Data for the task:
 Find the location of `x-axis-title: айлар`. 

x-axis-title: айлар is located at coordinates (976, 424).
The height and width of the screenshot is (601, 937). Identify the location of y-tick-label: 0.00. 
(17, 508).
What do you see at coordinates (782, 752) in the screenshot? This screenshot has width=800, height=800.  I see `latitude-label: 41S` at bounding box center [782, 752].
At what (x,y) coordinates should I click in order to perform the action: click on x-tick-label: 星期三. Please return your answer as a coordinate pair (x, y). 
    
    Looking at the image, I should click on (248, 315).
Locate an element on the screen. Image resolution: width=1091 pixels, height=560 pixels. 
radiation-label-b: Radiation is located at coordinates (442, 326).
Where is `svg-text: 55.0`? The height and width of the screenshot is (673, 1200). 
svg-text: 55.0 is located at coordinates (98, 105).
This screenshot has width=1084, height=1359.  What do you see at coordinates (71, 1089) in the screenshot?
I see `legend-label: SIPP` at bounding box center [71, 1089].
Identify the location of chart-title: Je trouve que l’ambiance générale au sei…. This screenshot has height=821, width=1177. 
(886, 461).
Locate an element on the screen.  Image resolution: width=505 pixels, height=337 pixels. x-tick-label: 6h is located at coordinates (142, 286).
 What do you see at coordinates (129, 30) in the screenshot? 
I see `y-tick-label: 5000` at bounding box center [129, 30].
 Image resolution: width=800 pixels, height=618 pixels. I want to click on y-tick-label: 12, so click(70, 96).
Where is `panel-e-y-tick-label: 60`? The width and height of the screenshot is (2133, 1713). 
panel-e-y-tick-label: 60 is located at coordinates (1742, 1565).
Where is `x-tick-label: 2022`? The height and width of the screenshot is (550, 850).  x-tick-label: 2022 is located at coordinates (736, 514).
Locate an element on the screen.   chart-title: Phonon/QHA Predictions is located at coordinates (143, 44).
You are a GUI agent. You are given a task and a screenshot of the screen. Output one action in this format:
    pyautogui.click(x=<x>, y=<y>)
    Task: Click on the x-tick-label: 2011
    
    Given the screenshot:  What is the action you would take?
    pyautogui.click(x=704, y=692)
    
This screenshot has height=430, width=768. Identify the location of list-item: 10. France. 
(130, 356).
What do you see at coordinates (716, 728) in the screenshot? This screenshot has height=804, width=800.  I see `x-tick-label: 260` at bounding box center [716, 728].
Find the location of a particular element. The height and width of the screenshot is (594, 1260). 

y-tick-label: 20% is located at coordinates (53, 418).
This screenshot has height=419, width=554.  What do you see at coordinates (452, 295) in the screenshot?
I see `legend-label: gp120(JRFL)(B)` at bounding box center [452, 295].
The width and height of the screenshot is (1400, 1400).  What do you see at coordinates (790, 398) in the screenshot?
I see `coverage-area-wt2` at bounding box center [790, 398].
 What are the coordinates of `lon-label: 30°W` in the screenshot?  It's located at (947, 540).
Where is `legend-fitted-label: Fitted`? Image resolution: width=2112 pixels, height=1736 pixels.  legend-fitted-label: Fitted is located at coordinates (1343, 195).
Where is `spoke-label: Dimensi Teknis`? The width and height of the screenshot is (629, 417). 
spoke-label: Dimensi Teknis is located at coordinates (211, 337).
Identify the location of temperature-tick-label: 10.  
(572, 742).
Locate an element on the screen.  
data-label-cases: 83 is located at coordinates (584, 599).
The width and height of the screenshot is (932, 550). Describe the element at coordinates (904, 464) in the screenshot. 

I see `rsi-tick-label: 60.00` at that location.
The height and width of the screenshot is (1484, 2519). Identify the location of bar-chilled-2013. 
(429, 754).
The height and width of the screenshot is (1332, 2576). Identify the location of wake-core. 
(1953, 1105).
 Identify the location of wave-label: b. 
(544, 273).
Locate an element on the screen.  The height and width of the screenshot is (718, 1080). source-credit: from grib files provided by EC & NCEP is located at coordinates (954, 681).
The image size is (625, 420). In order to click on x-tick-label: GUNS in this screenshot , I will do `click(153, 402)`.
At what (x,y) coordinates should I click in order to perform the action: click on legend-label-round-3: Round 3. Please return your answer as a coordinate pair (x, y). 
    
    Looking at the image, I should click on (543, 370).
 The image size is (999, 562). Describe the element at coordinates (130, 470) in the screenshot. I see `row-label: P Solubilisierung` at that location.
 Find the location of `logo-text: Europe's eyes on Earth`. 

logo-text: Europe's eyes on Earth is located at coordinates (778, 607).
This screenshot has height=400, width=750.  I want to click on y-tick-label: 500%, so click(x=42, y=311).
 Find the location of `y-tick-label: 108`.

Problem to solve:
Please repeat everything from the line containing "is (629, 417)." down to the line containing "(544, 273).", substituting "Find the position of" for each "Identify the location of" and keeping the rest of those lines unchanged.

Result of this exercise:
Where is `spoke-label: Dimensi Teknis`? The width and height of the screenshot is (629, 417). 
spoke-label: Dimensi Teknis is located at coordinates (211, 337).
Find the position of temperature-tick-label: 10.  
(572, 742).
Locate an element on the screen.  
data-label-cases: 83 is located at coordinates (584, 599).
The width and height of the screenshot is (932, 550). Describe the element at coordinates (904, 464) in the screenshot. 

I see `rsi-tick-label: 60.00` at that location.
The height and width of the screenshot is (1484, 2519). Find the position of bar-chilled-2013. 
(429, 754).
The height and width of the screenshot is (1332, 2576). Find the position of wake-core. 
(1953, 1105).
 Find the position of wave-label: b. 
(544, 273).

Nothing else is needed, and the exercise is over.